騙されたことに対する怒りも悔しさもない。


でも、ここは異世界なんだ、わたしのいた世界とは違うところなんだ。

そうしみじみと感じた。


覗き込んだ窓に、白い女の姿があった。



「やあ、異世界を楽しんでいるかな、夏ノ目秋流。」


ヴァルゴールは、低く笑っていた。




わたしが、睨んでいると、ヴァルゴールは、後ろをむいてなにやらごそごそしていたが、大きなマスクをかけて振り向いた。


「ワタシ、キレイ」


「・・・・・」


「・・・すべったっ!」


「久しぶりにあった邪神が一人でぼけて一人ですべってる。」


「神っぽいなそれ?」


わたしは、窓ガラスに手をついた。ヴァルゴールさんも同じように外から窓ガラスに手をついている。


「この世界は気に入った?」


わたしはしぶしぶ頷いた。剣に魔法あり、衛生状態はそれほど悪くなく、知り合う相手はみなヒトクセもフタクセもある連中だが、いいひとたちだ。ひとでないのもいるが。

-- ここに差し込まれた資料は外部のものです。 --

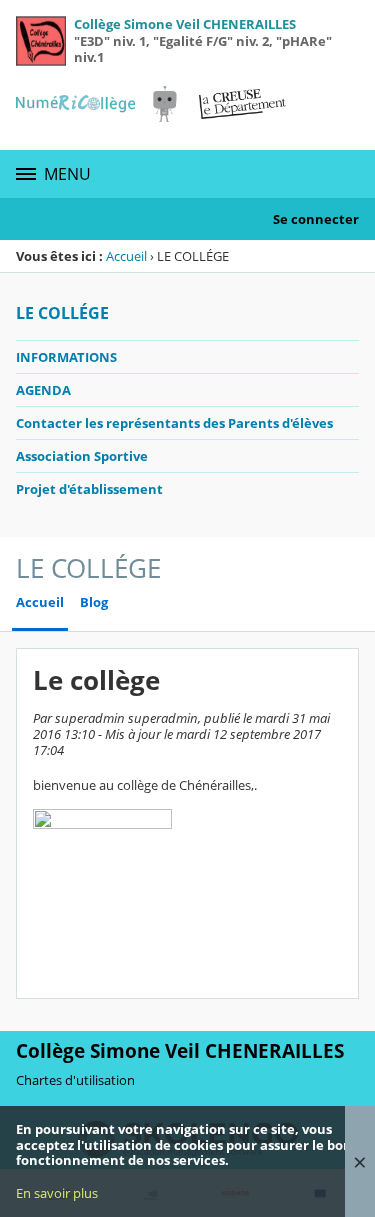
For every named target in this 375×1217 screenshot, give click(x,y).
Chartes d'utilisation (75, 1080)
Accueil (126, 256)
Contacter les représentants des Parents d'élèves (174, 423)
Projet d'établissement (89, 489)
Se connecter (316, 219)
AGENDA (43, 390)
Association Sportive (82, 456)
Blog (94, 602)
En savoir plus (57, 1193)
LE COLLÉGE (62, 313)
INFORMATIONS (66, 357)
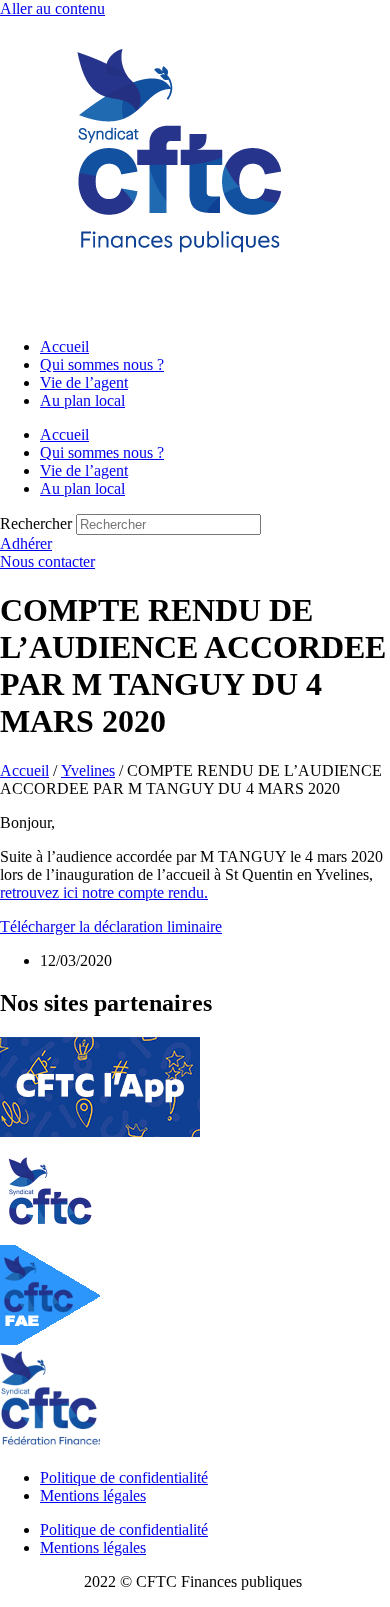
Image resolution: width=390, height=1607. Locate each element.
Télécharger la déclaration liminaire (111, 926)
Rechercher (38, 523)
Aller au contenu (52, 8)
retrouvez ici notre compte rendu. (104, 892)
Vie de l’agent (84, 382)
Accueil (64, 346)
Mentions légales (93, 1495)
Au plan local (82, 400)
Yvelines (88, 770)
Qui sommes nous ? (102, 364)
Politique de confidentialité (124, 1477)
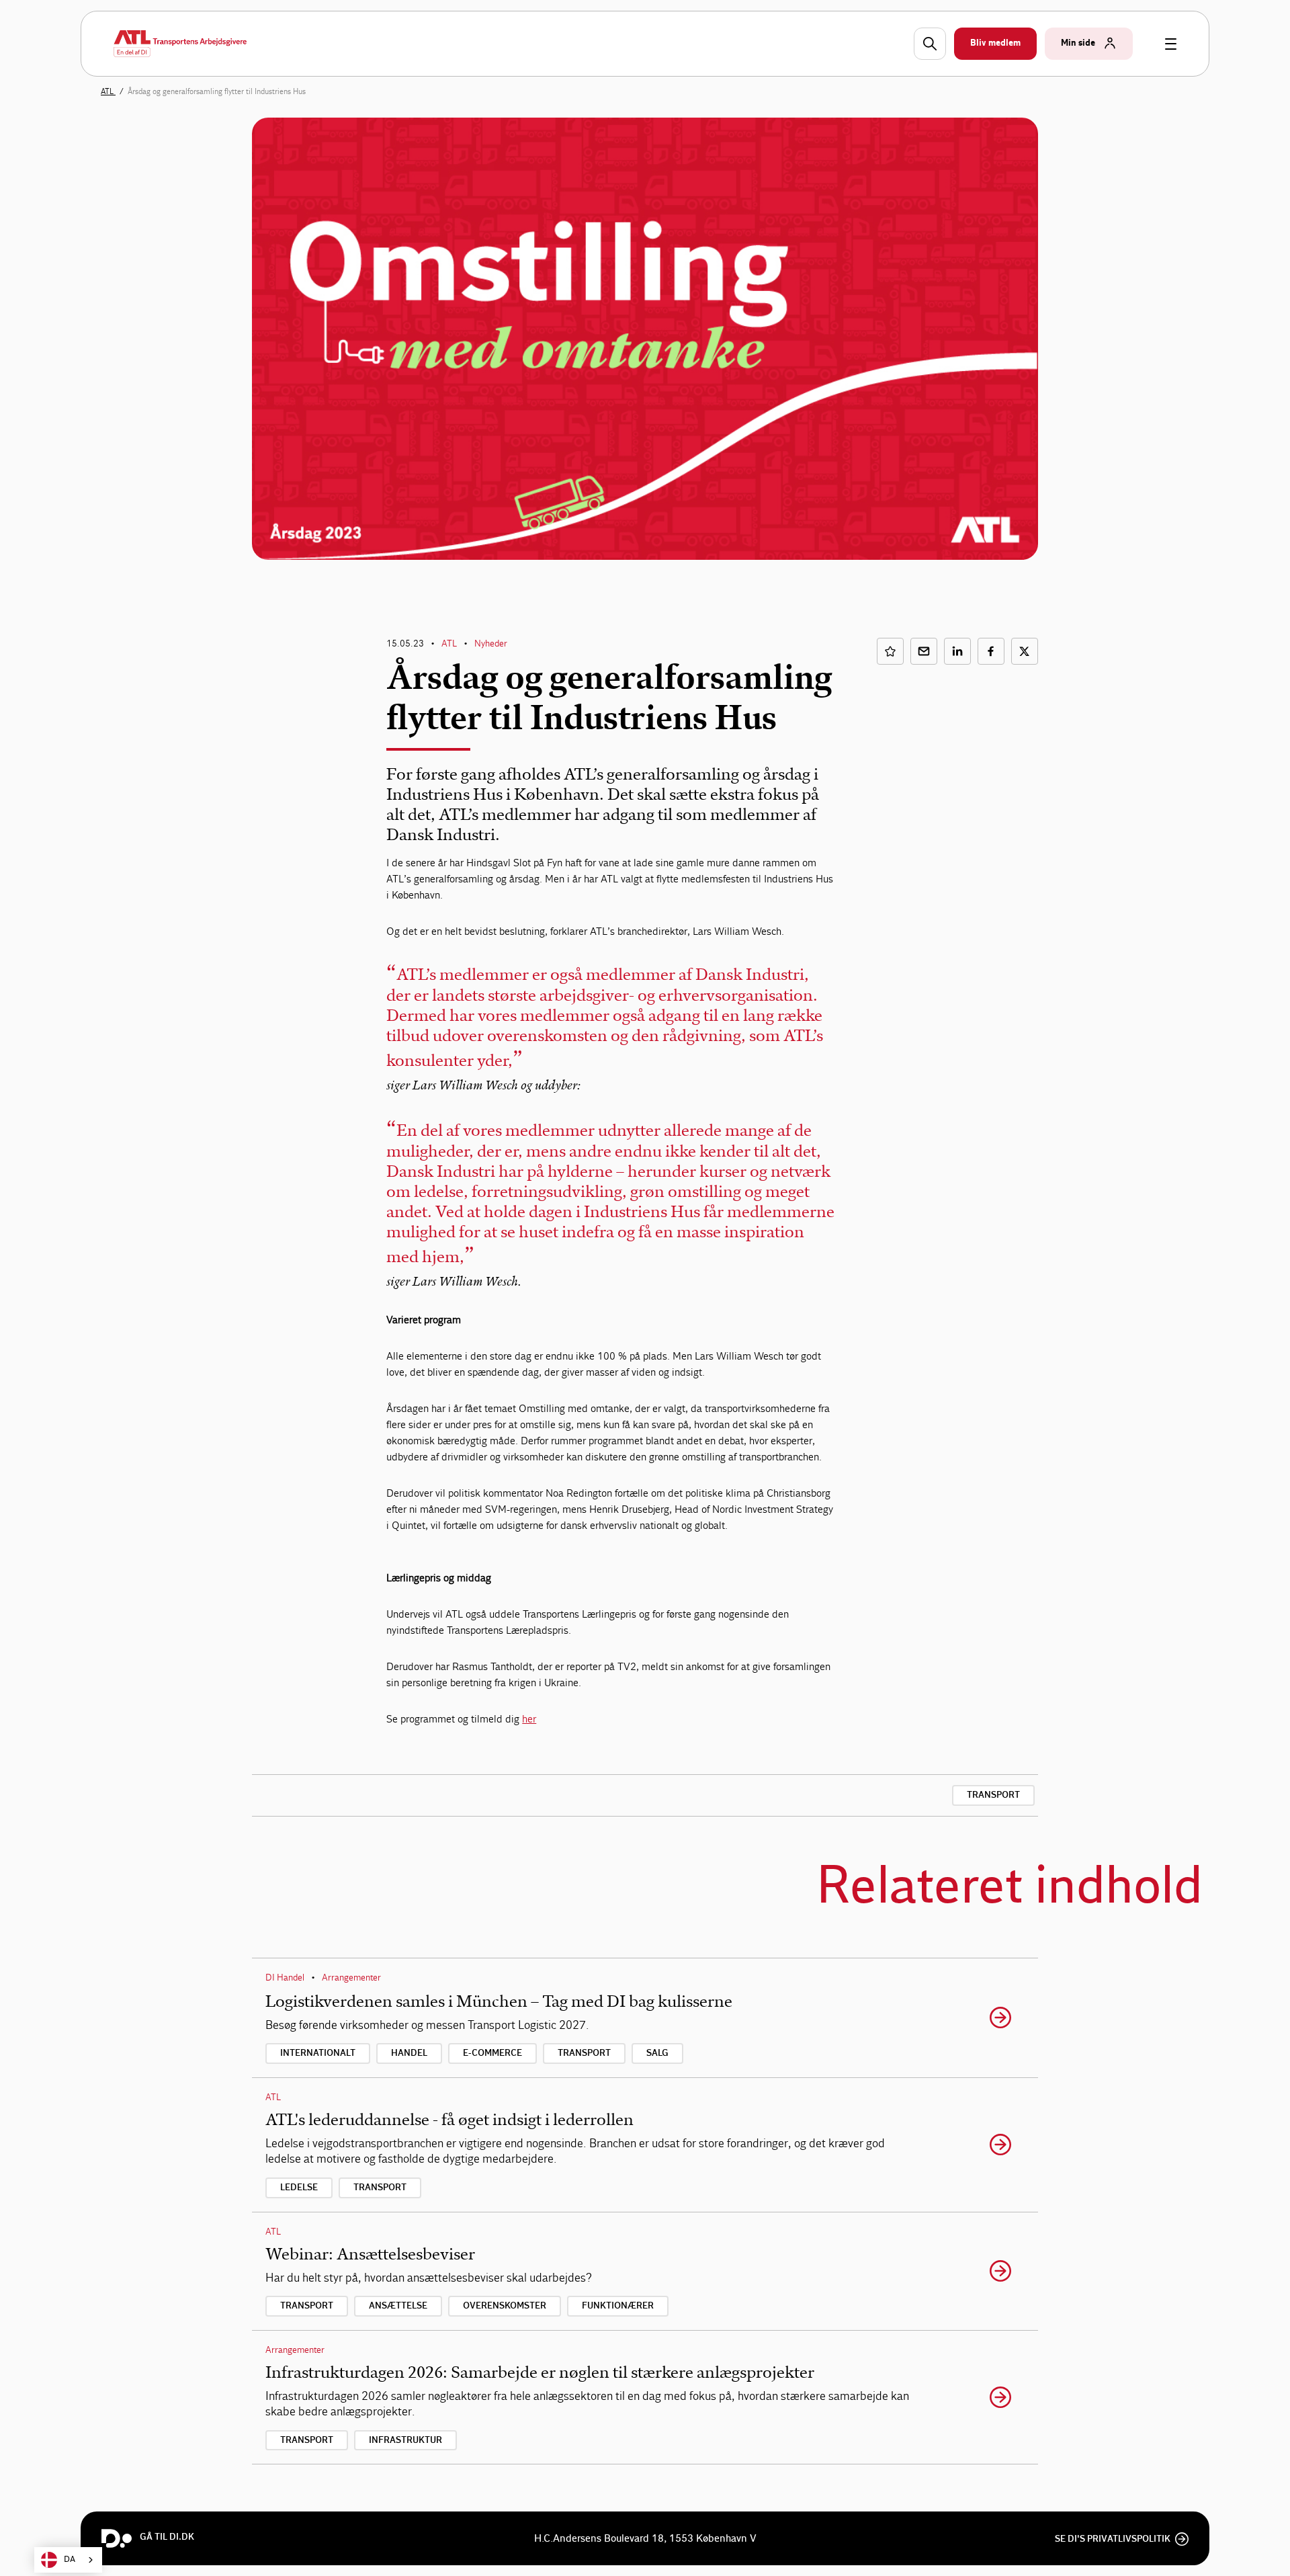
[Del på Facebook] (991, 651)
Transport (993, 1795)
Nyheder (490, 643)
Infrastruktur (405, 2440)
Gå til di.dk (167, 2537)
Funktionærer (618, 2305)
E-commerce (492, 2053)
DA (69, 2559)
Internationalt (317, 2053)
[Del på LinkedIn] (957, 651)
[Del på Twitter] (1024, 651)
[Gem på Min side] (890, 651)
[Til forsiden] (180, 43)
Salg (657, 2053)
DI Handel (284, 1977)
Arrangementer (351, 1977)
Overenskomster (504, 2305)
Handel (409, 2053)
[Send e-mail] (923, 651)
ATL (108, 91)
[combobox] (68, 2560)
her (529, 1718)
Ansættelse (398, 2305)
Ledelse (299, 2187)
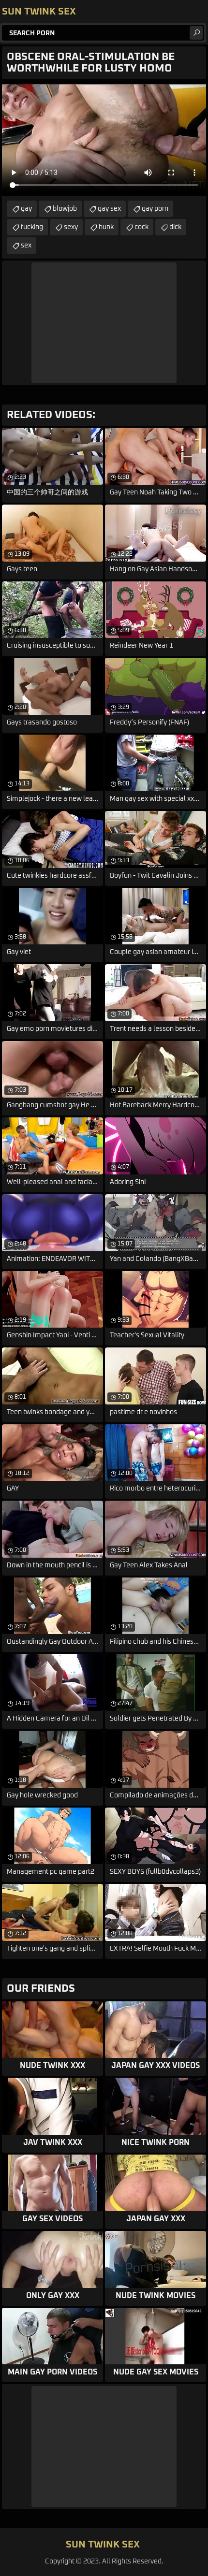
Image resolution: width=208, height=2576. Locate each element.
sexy (71, 227)
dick (175, 227)
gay (26, 208)
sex (26, 245)
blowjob (65, 208)
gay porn (155, 208)
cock (141, 227)
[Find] (196, 33)
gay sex (109, 208)
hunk (106, 227)
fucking (32, 227)
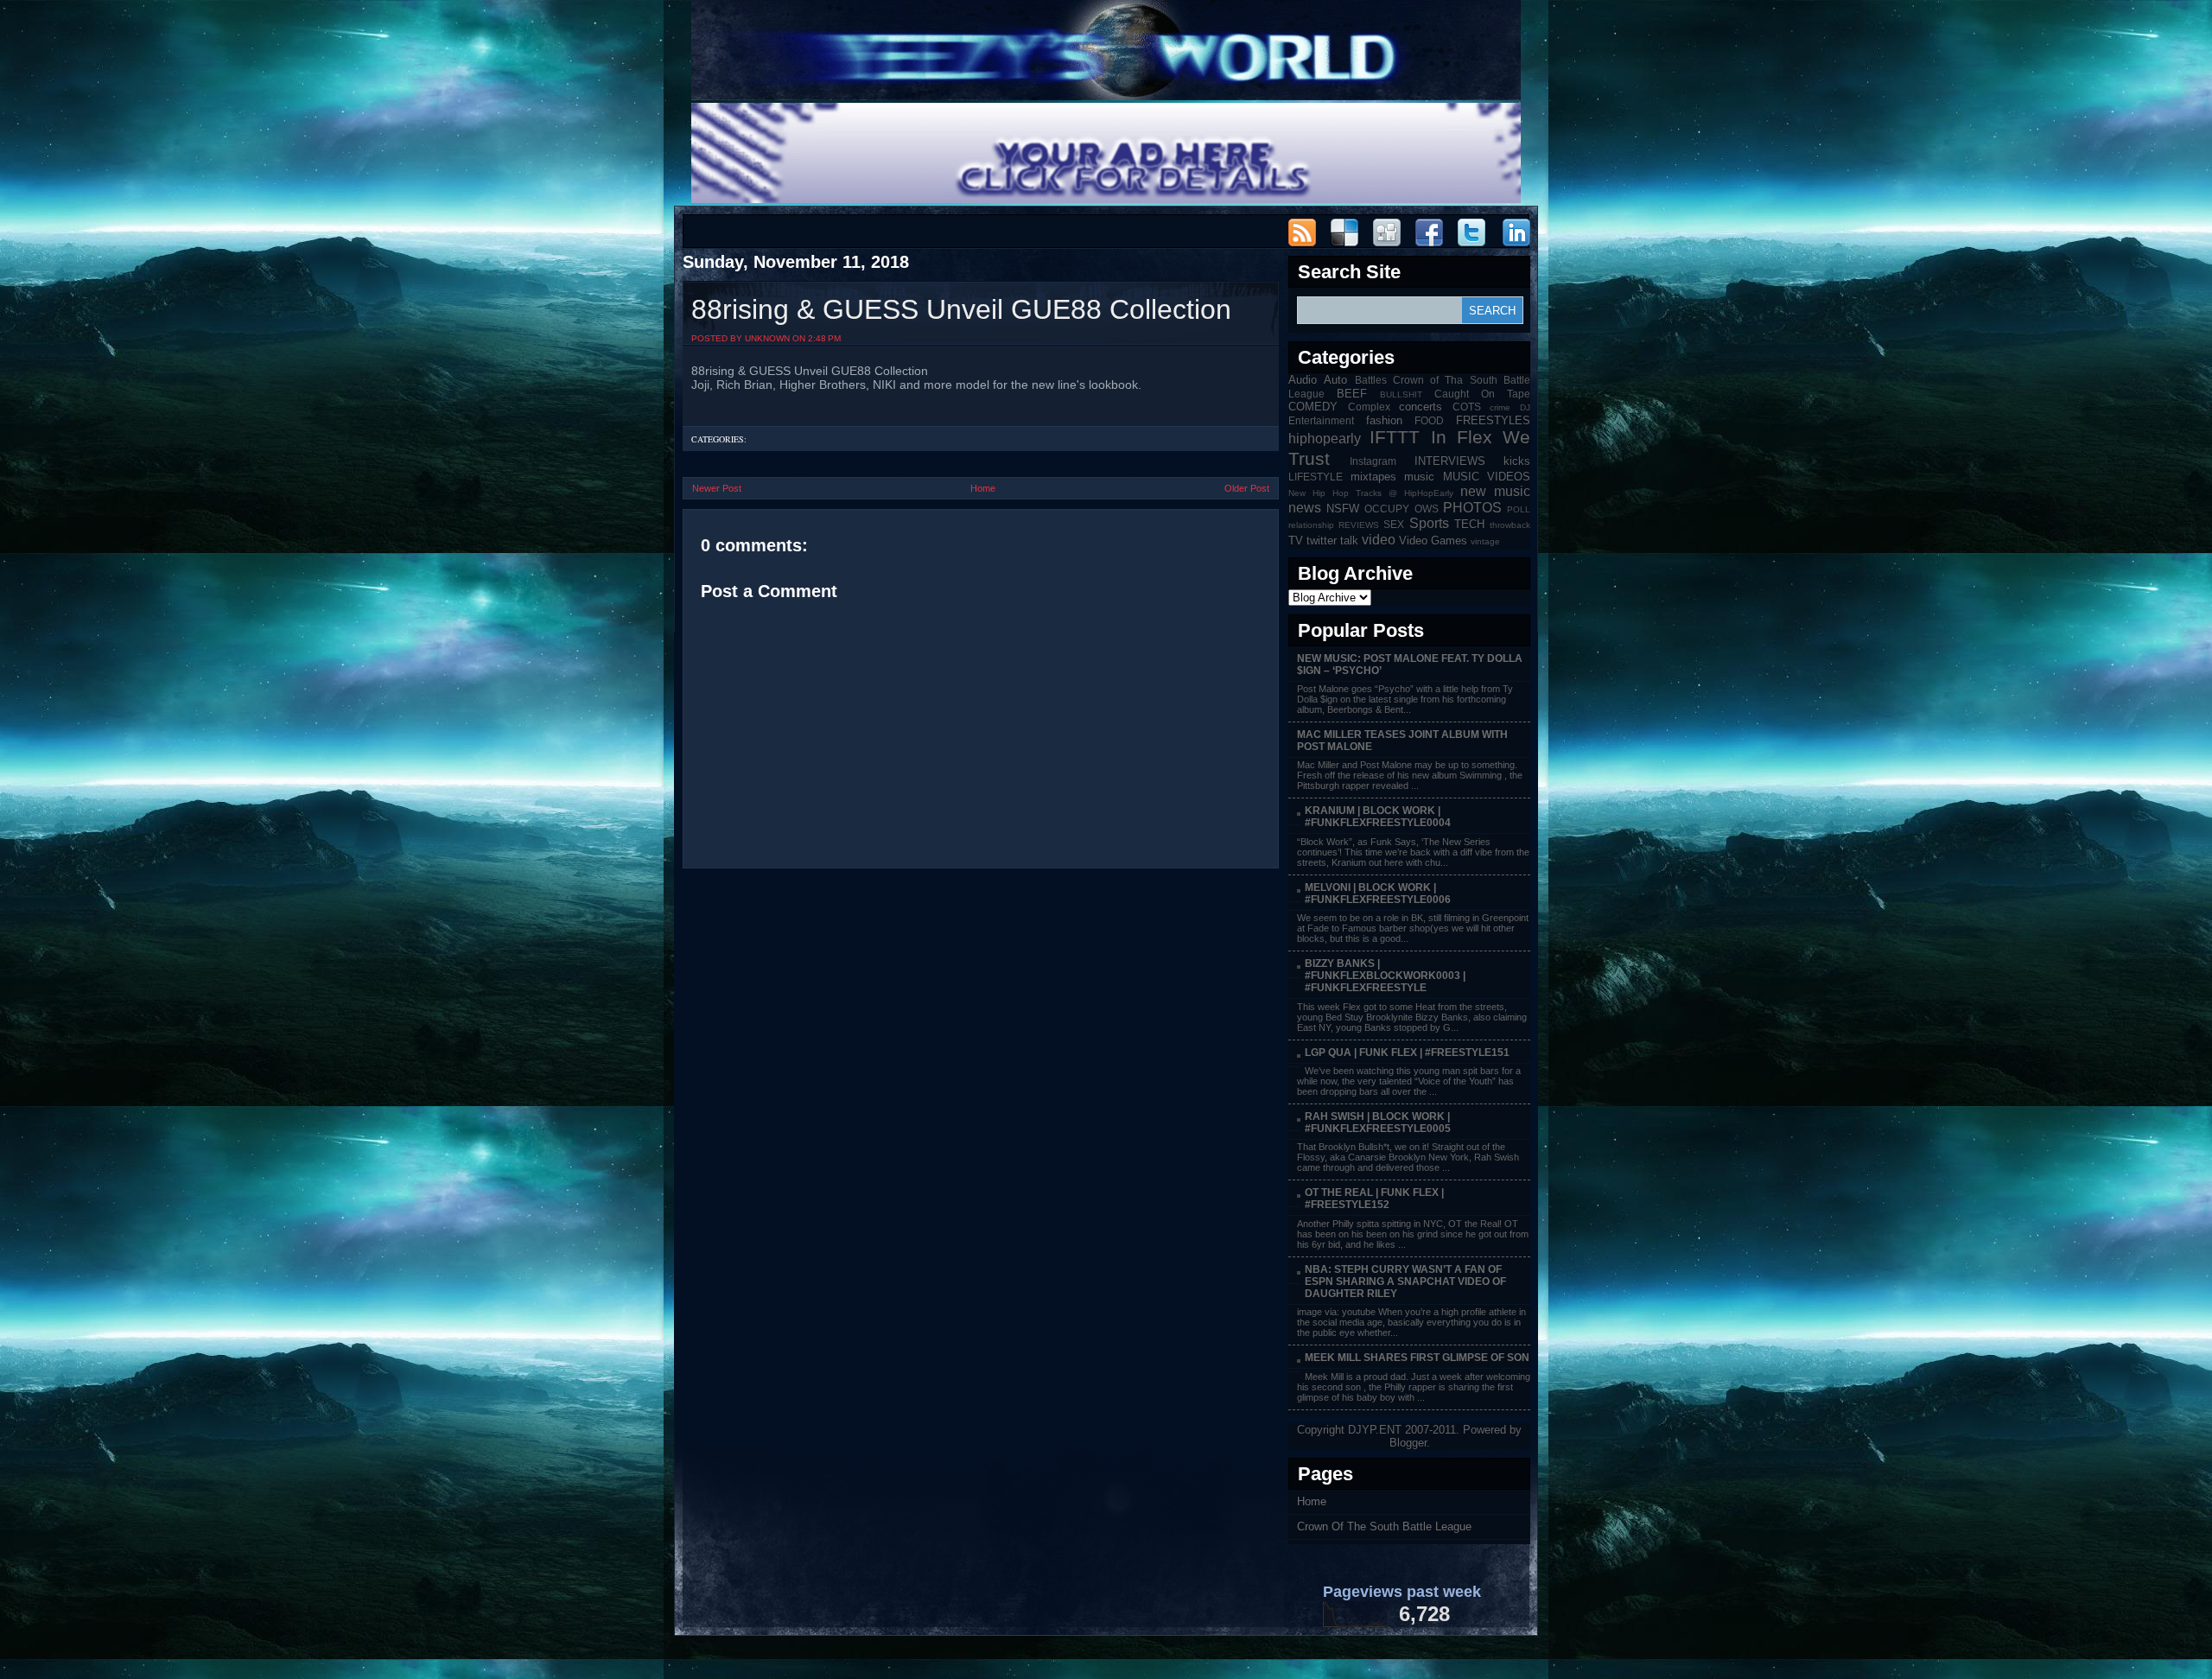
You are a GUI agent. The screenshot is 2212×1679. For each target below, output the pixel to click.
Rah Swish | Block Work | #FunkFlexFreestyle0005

一歩間違えば、気軽に死ねる危険もいっぱいだが、医療魔法が発達しているので実際に「死」まで至ることは少なそうだ。まあ、いままでのところは。


「この世界のことをもっと知りたい?」


これにもわたしは首をたてに振らざるをえない。

わたしの知っているのは、召喚された山奥の廃寺院と、このグランダだけ。

けっこう大きな街でお店もたくさんあると感心したのだが、ここはほんの田舎町で、ルトくんのいるランゴバルドなんかは人口もずっと多くて、夜の街を照らす電灯なんかも普及しているらしい。

それに冒険者学校。まだ見ぬルトくんの仲間たち。

いろんな人にあっていろんなことを知りたい。


もし、時間が許せば、冒険者になって、ほかの国や街、未踏の地の果て、迷宮奥底にも行ってみたい!


「わかった。わかった。わたしもおんなじ気持ちなんでね。